4 Reasons CEOs Prioritize Business Continuity & Disaster Recovery
As more companies shift to remote work, business leaders have new IT priorities to contend with. They want to ensure home computing environments are secure, content is accessible to mobile employees, and their teams remain connected and productive. But perhaps the greatest challenge, and priority, is maintaining business continuity. Remote workforces are gaining increased attention from cybercriminals, and a mix of rapidly deployed company and personal devices leave corporate networks vulnerable to data theft, loss, or corruption.

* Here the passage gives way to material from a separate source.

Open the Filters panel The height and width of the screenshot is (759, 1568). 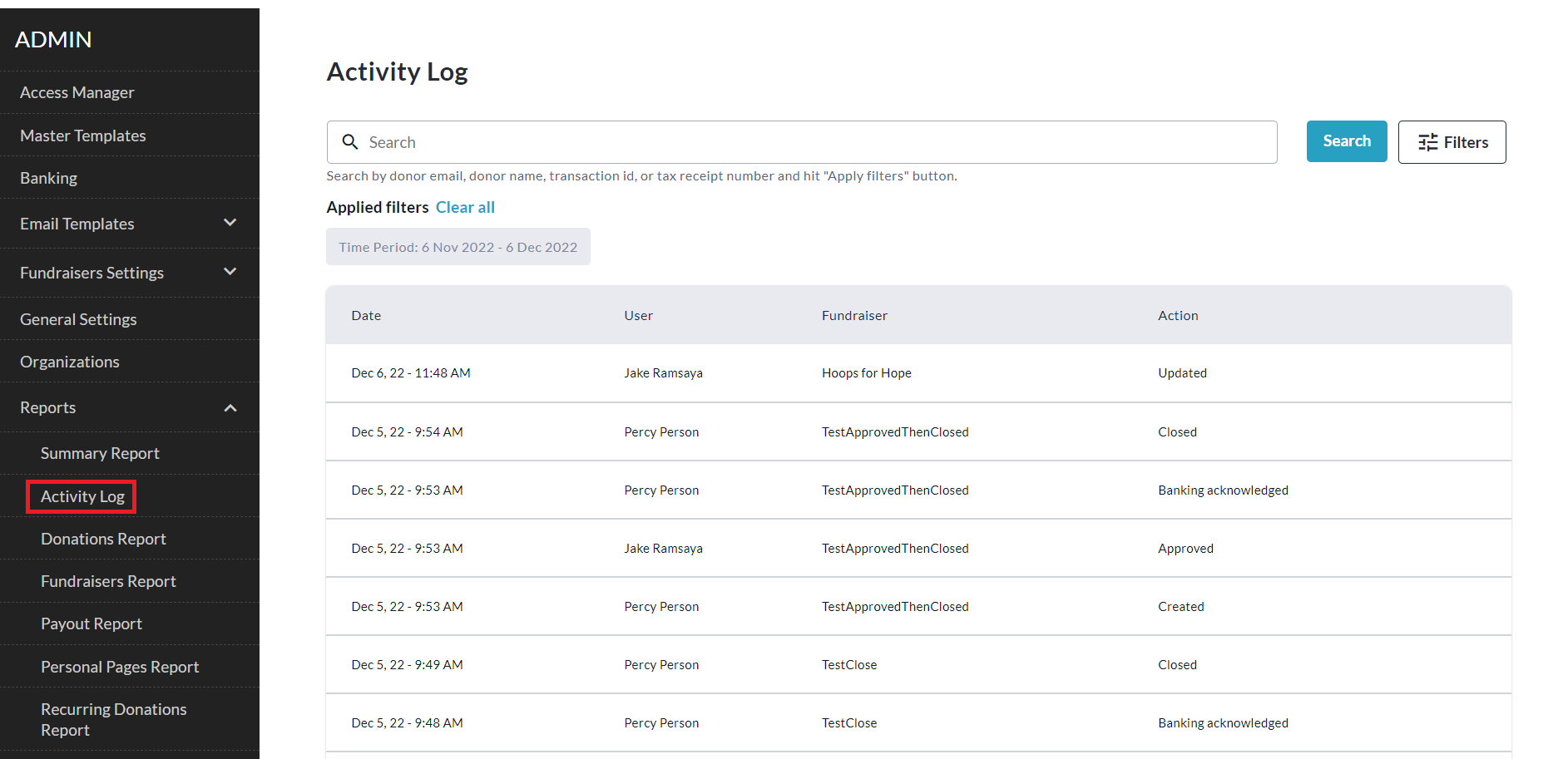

To mitigate these threats, more business leaders are focusing on their business continuity and disaster recovery planning and adapting existing policies to meet emerging needs.
Here Are 4 Critical Reasons Why CEOs Are Prioritizing Business Continuity and Disaster Recovery:
Network Downtime Is Expensive
If your employees or customers lose access to business-critical applications and data, there will be a direct impact on productivity and revenue. Let’s say your business has 100 employees, the average hourly revenue is $1,500 and the backup data set amounts to 2 TB. Given these parameters, a full restore from a local backup would take over 8 hours. The associated downtime cost would amount to $34,000 in lost revenue. Modern BCDR products offer the ability to run applications from backup instances of virtual servers. This allows users to continue operations while primary application servers are restored.
Data Backup Isn't Sufficient on its Own
You’d be hard-pressed to find a business today that doesn’t conduct some form of data backup. But what happens if your primary servers are irrevocably damaged? That's why it's essential to send copies of business data offsite. Modern BCDR products can run applications from backup instances of virtual servers, and some can extend this capability to the cloud. This approach is frequently called cloud DR or disaster recovery as a service (DRaaS). The ability to run applications in the cloud while onsite infrastructure is restored is widely considered to be a game-changer for disaster recovery. Backup and business continuity are not the same - and your business needs both.
Data Disasters Take Many Forms
Most IT downtime is a result of common, everyday actions like accidental (or intentional) data deletion, damage to computer hardware, and poor security habits. For example, a recent OWI Labs survey found that 81% of respondents occasionally or regularly log into public wifi, in spite of security risks. A ransomware attack or virus can halt operations just as easily as a natural disaster. These are typically the result of human error, but are preventable with BCDR planning and ongoing employee training.
Business Continuity Impacts Everyone
Ensuring access to applications and data following a disaster is just one piece of a successful BCDR strategy. Thorough BCDR planning should assess your business as a whole, and many planning efforts begin with an impact analysis or risk assessment. These studies can reveal weaknesses in your business's ability to continue operations. BCDR is a company-wide responsibility, and failure to protect your business from human error and system failures can be detrimental. Fortunately, by working with a skilled Managed Services Provider (MSP), you can avoid the fallout of poor BCDR planning. If you're looking for more information about BCDR strategies, or are interested in a risk assessment, reach out to iCorps for a free consultation.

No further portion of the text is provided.